- **Exercise directions**: Repeat all entries below exactly as shown.

- **The input**:

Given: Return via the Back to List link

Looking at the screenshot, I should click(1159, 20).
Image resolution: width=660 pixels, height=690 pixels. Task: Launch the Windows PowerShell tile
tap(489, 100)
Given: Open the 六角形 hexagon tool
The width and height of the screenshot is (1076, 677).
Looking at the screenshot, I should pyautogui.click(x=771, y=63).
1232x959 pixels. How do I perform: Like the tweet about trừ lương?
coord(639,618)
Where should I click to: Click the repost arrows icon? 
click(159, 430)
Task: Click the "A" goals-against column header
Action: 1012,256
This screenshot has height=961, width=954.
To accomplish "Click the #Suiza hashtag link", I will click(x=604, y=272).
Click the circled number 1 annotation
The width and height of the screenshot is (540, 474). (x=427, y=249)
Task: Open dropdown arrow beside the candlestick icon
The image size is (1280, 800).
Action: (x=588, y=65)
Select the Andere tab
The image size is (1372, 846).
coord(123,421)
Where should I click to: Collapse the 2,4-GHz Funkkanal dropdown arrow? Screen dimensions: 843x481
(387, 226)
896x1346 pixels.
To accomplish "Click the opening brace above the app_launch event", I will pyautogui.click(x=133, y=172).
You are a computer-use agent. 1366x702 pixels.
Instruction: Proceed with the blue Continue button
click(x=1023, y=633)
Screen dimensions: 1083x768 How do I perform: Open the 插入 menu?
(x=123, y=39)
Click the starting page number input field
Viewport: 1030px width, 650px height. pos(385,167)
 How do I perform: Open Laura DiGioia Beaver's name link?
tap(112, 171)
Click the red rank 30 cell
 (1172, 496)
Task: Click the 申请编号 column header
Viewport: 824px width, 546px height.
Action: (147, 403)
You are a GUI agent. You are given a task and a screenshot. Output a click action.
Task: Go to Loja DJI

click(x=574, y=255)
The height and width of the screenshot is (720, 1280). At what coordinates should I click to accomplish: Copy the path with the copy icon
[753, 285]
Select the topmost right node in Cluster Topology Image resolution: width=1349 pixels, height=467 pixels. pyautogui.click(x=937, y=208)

- **Solution for this task**:
Given: Return via the Back to List link

Looking at the screenshot, I should click(1159, 20).
Image resolution: width=660 pixels, height=690 pixels. Task: Launch the Windows PowerShell tile
tap(489, 100)
Given: Open the 六角形 hexagon tool
The width and height of the screenshot is (1076, 677).
Looking at the screenshot, I should pyautogui.click(x=771, y=63).
1232x959 pixels. How do I perform: Like the tweet about trừ lương?
coord(639,618)
Where should I click to: Click the repost arrows icon? 
click(159, 430)
Task: Click the "A" goals-against column header
Action: 1012,256
This screenshot has height=961, width=954.
To accomplish "Click the #Suiza hashtag link", I will click(x=604, y=272).
Click the circled number 1 annotation
The width and height of the screenshot is (540, 474). (x=427, y=249)
Task: Open dropdown arrow beside the candlestick icon
The image size is (1280, 800).
Action: (x=588, y=65)
Select the Andere tab
The image size is (1372, 846).
coord(123,421)
Where should I click to: Collapse the 2,4-GHz Funkkanal dropdown arrow? Screen dimensions: 843x481
(387, 226)
896x1346 pixels.
To accomplish "Click the opening brace above the app_launch event", I will pyautogui.click(x=133, y=172).
You are a computer-use agent. 1366x702 pixels.
Instruction: Proceed with the blue Continue button
click(x=1023, y=633)
Screen dimensions: 1083x768 How do I perform: Open the 插入 menu?
(x=123, y=39)
Click the starting page number input field
Viewport: 1030px width, 650px height. pos(385,167)
 How do I perform: Open Laura DiGioia Beaver's name link?
tap(112, 171)
Click the red rank 30 cell
 (1172, 496)
Task: Click the 申请编号 column header
Viewport: 824px width, 546px height.
Action: (147, 403)
You are a GUI agent. You are given a task and a screenshot. Output a click action.
Task: Go to Loja DJI

click(x=574, y=255)
The height and width of the screenshot is (720, 1280). At what coordinates should I click to accomplish: Copy the path with the copy icon
[753, 285]
Select the topmost right node in Cluster Topology Image resolution: width=1349 pixels, height=467 pixels. pyautogui.click(x=937, y=208)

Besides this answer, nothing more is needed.